Family relationships affect substance abuse treatment because, in addiction, biology, psychology, and a patient’s social network all play a part. Usually, a person’s family is their most significant social network, with the longest-lasting and most intense relationships. Family members often feel helpless in the face of addiction, but, in reality, there’s a lot that they can do to encourage and support their loved one’s recovery.
Benefits of Family Therapy
If you have a loved one in an addiction treatment program that offers family therapy, your participation can be very beneficial, not only for your family member but for you. Ideally, everyone’s needs will be acknowledged and addressed because the family is a system where people react and interact, and changing one part of the system can affect it all.

Because secrecy and denial are generally part of addiction, communicating openly in a safe and supportive environment is a meaningful family-based treatment component. The therapist can help you create the opportunities to say what’s been difficult to say in the past. Family-focused therapy can help everyone set common goals and determine the best way to work together for the good of all. 

In a metaphorical sense, addiction can be a contagious disease, moving from person to person in a family. A publication on substance abuse treatment and family therapy notes that “Study after study shows that if one person in a family abuses alcohol or drugs, the remaining family members are at increased risk of developing substance abuse problems.” One benefit of therapy, then, is that it may not only help the substance-abusing patient resolve addiction issues but also keep others from following in their footsteps.

Common Family Patterns

Every family is unique, but there are common patterns and needs based on which family member is diagnosed with substance abuse disorder.

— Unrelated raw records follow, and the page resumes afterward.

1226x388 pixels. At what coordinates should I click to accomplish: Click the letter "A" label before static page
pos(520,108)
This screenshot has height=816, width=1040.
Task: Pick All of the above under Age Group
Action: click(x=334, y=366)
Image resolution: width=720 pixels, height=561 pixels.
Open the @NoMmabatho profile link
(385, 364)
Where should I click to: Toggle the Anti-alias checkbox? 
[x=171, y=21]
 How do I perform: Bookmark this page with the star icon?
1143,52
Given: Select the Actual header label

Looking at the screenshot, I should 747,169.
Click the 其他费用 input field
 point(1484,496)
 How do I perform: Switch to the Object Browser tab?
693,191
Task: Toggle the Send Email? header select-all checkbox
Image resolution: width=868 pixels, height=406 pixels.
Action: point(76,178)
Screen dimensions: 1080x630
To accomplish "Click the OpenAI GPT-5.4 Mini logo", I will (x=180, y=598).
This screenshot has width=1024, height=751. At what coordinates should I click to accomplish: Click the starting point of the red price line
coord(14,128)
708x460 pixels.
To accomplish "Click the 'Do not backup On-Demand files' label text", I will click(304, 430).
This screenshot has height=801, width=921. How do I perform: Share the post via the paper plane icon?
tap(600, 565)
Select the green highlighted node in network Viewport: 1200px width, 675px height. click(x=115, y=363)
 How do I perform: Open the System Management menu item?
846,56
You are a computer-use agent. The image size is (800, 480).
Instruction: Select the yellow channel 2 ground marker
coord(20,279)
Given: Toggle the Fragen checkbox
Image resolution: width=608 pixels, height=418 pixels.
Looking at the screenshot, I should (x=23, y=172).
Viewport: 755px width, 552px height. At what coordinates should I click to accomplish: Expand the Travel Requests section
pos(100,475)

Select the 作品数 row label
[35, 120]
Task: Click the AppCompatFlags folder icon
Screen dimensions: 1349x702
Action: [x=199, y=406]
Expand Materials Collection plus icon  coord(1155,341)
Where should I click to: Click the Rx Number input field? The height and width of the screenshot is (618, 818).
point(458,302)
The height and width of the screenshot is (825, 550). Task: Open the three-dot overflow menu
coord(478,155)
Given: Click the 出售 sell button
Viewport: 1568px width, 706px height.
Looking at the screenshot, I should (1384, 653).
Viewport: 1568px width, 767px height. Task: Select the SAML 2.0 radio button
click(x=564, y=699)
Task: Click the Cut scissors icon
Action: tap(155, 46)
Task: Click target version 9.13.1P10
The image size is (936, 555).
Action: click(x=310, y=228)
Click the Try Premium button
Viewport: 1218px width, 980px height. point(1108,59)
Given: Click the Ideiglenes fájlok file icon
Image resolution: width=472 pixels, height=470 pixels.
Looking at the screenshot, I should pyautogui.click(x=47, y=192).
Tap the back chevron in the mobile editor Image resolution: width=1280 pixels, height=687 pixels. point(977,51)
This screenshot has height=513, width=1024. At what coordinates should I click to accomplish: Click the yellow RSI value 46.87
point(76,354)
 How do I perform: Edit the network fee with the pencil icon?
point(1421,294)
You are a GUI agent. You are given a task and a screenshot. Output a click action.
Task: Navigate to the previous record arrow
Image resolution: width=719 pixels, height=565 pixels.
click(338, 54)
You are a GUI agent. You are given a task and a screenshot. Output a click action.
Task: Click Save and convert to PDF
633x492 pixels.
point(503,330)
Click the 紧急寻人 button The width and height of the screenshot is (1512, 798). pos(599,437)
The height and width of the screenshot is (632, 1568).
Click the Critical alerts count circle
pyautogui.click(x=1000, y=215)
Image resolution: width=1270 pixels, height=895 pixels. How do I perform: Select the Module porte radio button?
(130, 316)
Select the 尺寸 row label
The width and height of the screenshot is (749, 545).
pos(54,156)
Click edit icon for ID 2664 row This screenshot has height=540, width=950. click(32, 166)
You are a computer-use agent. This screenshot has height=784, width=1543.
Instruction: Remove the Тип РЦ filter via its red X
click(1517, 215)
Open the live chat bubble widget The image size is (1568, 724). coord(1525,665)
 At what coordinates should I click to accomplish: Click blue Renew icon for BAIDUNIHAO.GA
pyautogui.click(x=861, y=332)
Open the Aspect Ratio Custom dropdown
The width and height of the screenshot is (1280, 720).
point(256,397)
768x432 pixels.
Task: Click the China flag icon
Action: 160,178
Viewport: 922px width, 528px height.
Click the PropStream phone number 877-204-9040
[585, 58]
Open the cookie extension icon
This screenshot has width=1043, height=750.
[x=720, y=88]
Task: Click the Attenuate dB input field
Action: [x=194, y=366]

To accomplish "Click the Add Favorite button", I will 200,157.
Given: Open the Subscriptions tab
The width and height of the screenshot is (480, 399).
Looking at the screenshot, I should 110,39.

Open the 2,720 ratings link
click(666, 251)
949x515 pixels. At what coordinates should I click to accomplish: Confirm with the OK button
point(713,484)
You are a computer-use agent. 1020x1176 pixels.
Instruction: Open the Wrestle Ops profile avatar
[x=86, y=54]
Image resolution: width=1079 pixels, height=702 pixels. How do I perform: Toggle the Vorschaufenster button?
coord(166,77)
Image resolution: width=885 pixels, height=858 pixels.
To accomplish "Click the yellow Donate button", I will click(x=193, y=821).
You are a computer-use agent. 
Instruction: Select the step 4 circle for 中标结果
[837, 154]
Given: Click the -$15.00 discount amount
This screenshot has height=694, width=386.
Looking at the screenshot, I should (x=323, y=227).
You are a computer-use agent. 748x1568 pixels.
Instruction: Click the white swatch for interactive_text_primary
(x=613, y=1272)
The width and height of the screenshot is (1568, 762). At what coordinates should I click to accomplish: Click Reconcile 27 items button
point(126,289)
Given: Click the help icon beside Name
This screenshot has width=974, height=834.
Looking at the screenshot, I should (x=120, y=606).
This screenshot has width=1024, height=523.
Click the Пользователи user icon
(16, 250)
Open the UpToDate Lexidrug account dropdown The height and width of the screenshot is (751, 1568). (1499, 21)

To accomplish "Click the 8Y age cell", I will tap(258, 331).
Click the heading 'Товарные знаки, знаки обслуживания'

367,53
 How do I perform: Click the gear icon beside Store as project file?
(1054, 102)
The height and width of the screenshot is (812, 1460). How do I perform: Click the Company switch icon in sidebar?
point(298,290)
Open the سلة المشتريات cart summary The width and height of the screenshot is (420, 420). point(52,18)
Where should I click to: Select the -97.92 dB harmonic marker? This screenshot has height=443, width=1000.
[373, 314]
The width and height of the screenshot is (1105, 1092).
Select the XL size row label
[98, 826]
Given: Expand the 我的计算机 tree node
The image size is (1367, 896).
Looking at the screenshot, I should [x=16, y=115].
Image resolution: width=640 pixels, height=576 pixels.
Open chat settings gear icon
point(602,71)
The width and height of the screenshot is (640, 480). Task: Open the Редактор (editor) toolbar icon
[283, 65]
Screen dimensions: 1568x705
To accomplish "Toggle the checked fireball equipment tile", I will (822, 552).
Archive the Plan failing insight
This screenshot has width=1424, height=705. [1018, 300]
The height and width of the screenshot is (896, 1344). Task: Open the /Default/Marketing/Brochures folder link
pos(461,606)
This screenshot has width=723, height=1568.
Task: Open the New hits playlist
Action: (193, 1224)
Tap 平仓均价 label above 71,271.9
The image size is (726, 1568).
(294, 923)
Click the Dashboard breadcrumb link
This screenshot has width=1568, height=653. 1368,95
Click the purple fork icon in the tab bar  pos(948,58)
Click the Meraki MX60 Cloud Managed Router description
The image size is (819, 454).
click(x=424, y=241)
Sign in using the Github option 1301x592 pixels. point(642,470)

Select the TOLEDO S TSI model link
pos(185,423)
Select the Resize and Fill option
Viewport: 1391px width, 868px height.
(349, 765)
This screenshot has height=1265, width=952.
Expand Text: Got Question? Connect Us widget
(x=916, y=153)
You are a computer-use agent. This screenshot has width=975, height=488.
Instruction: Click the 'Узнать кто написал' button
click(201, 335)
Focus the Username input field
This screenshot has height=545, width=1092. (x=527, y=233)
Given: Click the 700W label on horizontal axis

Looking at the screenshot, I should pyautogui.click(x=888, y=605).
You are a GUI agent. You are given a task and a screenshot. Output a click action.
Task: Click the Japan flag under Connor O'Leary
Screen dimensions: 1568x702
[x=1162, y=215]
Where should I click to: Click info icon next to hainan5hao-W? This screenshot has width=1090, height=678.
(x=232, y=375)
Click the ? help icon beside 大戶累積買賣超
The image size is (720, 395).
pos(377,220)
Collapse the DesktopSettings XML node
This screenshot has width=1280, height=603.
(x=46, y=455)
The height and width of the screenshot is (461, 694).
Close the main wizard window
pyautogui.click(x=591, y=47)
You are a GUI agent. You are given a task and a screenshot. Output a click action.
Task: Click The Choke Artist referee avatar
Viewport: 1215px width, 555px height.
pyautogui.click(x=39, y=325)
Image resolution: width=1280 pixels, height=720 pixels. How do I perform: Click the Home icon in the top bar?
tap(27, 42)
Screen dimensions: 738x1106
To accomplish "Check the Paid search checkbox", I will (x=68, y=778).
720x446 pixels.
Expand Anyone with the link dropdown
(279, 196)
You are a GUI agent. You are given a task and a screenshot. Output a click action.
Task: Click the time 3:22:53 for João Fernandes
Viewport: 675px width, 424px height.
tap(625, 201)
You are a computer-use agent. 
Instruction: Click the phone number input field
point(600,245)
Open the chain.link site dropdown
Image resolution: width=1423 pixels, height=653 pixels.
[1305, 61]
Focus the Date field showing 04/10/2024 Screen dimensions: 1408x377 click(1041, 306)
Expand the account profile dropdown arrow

  • The Needs of Parents with Substance-Abusing Children

Substance use disorders often begin in adolescence when people frequently begin to experiment with drugs and alcohol. It’s typically a time when children test their boundaries, which leads to strained relationships with their parents. When substance abuse is part of the picture, the strains are magnified and multiplied.

Even when there’s no substance abuse involved, there’s generally conflict between your child trying to assert independence and you want to maintain control so you can protect and direct them. Parents not only have a feeling of responsibility for their children but a legal mandate, which can add an extra degree of stress. 

It’s easy to start believing that your children are a reflection of you and your parenting skill, so it’s unfortunately common to feel a degree of embarrassment or shame about substance use. Parents may fear being judged by others and feel they need to maintain secrecy, keeping them from getting the emotional support they need.

The conflict between parents and substance-using teens is magnified because drug and alcohol use is associated with conduct and oppositional disorders, problems with authority, and poor school performance. It’s also associated with high-risk activities like driving under the influence and having unprotected sex.  

If you’re the parent of a child with an addiction, you may feel like you’re in a constant state of crisis, and the stress can have profound effects on your own physical and emotional health. Managing a person’s needs with substance use disorder takes a lot of time and energy, and other relationships may suffer.

Other children in the family may feel that their needs aren’t being seen or met. They can react by taking on more responsibility than they’re ready for or by being disruptive in an attempt to gain the attention and focus of their parents. The relationship between parents may also feel strained, especially if there’s disagreement on the best way to manage the situation. If the parents are divorced but share custody, presenting a united front is often very challenging. 

If your child is an adult, you may feel many of the same frustrations and worries and have a sense of helplessness, since your options for intervening are more limited. You’re likely to struggle with how much assistance to offer. If there are grandchildren involved, you may be concerned about their welfare and feel a need to take responsibility for their care.

  • The Needs of Children with Substance-Abusing Parents

Parents feel responsible for their children, but children can also feel responsible for their parents. The children of parents with substance abuse issues may even begin to feel responsible for the drug or alcohol abuse. They may spend a lot of energy trying to manage life in a way they think will minimize the risk of upsetting the substance-abusing parent or keep them from using drugs or alcohol.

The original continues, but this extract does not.